You may ask "If I can do everything with a distance why should I bother doing it with PCVs which are complex and tedious to setup". Good question.

My personal answer is that when restraining a distance you can control only that degree-of-freedom (DOF). With PCVs you can restrain the change of multiple coordinated degrees of freedom at the same time and therefore have a thermodynamic view on a specific realization of a given event.

This is an overkill when you have a single pathway between two states, but if you suspect you have multiple pathways, once you manage to harvest them (by multiple SMD for example), then you can use PCVs to calculate the barrier of each individual pathway without the need of finding a specific set of CVs per each pathway that would be able to drive each of them (because, if you're unlucky as I am, you may need different CVs to drive different pathways :-/ )

A way to homogenize the snapshot was formulated a while ago by Luca Maragliano and Eric Vanden-Eijnden in the context of the "string method" and I took inspiration from them to do put this together. 

Assume I want to extract N "milestones" to form my PCVs. What I do here is first read a PDB file containing the reactive trajectory. For the sake of the discussion, s uppose that a representation of your initial set of trajectory snapshot is like this (here idealized as dots)

The line represent the interpolation between two frames acquired at consecutive times. One can get this by doing linear interpolation after optimal alignment. We'll see later how this is used.

Now, let's say you want a set of 6 equally distributed milestones for your PCVs. You first calculate the "total distance" as a sum of the red segments and you divide by 5 (6 snapshots correspond to 5 segments) and you calculate the "ideal" location of these along the red path.

ß

Unfortunately that's not the end because now when you calculate the distance over the blue dots as a sum of the blue dot - to blue dot distance (blue segments) this is different from the sum of the red dots. In particular you've been cutting some corners here and there and here the distance measured will be shorter.
Therefore you may want to bring some snapshot closer together to close the gaps.

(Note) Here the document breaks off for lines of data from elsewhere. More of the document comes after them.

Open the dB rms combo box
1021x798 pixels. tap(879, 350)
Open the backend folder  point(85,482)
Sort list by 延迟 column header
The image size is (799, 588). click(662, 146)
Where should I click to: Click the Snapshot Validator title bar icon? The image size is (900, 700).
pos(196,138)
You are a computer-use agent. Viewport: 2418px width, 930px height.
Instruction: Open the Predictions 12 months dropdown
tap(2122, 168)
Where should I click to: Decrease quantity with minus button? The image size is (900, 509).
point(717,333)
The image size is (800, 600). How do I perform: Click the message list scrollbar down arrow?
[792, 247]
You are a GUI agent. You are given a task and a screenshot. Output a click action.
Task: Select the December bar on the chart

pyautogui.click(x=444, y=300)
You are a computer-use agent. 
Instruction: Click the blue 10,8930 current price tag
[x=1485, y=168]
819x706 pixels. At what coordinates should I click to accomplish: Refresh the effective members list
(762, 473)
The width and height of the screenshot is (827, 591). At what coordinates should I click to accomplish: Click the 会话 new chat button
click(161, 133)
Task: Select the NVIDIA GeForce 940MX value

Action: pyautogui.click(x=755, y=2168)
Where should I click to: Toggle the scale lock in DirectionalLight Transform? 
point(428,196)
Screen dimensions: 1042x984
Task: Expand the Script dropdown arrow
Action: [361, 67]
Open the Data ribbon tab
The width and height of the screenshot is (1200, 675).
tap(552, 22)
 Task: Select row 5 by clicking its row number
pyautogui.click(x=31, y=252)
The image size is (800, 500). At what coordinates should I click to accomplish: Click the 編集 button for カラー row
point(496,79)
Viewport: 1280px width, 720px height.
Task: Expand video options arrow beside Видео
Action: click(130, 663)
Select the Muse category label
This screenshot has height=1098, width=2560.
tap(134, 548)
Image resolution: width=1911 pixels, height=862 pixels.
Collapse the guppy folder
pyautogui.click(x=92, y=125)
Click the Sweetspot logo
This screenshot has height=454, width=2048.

Now if you would evolve according to the arrows your new points will cut corners and you don't want that. The corners are actually interesting: it is where a reaction changes its behaviour and relative weight of its components. So what you would rather do is, instead of moving along the blue line, move along the red line. The red line is the interpolation of the trajectory and I assume this to be more reliable because is done between real trajectory snapshots, while an interpolation between blue snapshot (which are already fictitious) can be very misleading IMHO.

Since I don't know how much I need to move, I just record the direction of motion and move for an arbitrary step I decide upfront (yup, this means there's a parameter involved). Note that I don't move the milestones at the edge (dark blue) otherwise the string will contract indefinitely.
Now the hope is that new milestones may be better spaced and would follow the natural path in between the red lines.
The process needs to be iterated a number of times to get to a minimum of something I call "harmonic energy" which is essentially the sum of square distance between blue frames.
This is ideally minimized (but will never be zero).
Okay, now that we have the idea of what is done, let's see the script that you can find here.
To run this script you need a linux/mac machine, VMD, perl, bash. In the folder you also have a test trajectory of a sugar molecule I run a long time ago.
You can run a first example using this

./rmsd_mc.sh  -f trajframes.pdb  -r 20 -t 1
where "-f trajframes.pdb" indicates the input trajectory, "-r 20" indicates that you want to reparametrize in 20 frames, and "-t 1" means that you read every snapshot of the input trajectory (sometimes is useful a bit of coarsening in input if your trajectory is humongous, and in general useful to run some initial tests).
This will do zero step of the previous process: basically will calculate the blue squares the first time without trying to evolve them. Sometimes this is quite good already.
Here is the output

DELTA from 0 to 1 : 0.1592
DELTA from 1 to 2 : 0.1083
DELTA from 2 to 3 : 0.1312
DELTA from 3 to 4 : 0.1455
DELTA from 4 to 5 : 0.1191
DELTA from 5 to 6 : 0.1723
DELTA from 6 to 7 : 0.3124
DELTA from 7 to 8 : 0.2749
DELTA from 8 to 9 : 0.2412
DELTA from 9 to 10 : 0.2464
DELTA from 10 to 11 : 0.1935
DELTA from 11 to 12 : 0.1608
DELTA from 12 to 13 : 0.2007
DELTA from 13 to 14 : 0.1774
DELTA from 14 to 15 : 0.2200
DELTA from 15 to 16 : 0.0971
DELTA from 16 to 17 : 0.1091
DELTA from 17 to 18 : 0.1365
DELTA from 18 to 19 : 0.0907
HARMONIC_ENERGY 0.6430
******************************
>>>> MSD        0.03384385352114148  Ang^2
>>>> MSD_STDEV  0.023862404602339612  Ang^2
>>>> LAMBDA 67.9591642412482  [Ang ^ -2]
>>>> SAFE_LIMIT 39.8570289391908 [Ang ^ -2]
>>>> Note: if you use gromacs you have to increase these values of 100 since units are [ nm ^-2 ]
>>>> Note2: LAMBDA and SAFE_LIMIT are truly different your matrix could be messed up: check MSD_MATRIX FILE
******************************

you can see that the distance between milestones is indicated and the harmonic energy is reported. 
You can see that distances are quite different from each other, and there are fluctuations which are significant.
At the bottom you also get the average MSD (Mean Square Deviation) between milestones and its standard deviation. This is useful to calculate the lambda parameter for PCVs. 

 
or, if you have a large inhomogeneity is slightly better to accept something larger, calibrated on the standard deviation between milestones MSD (this is called SAFE LIMIT in output).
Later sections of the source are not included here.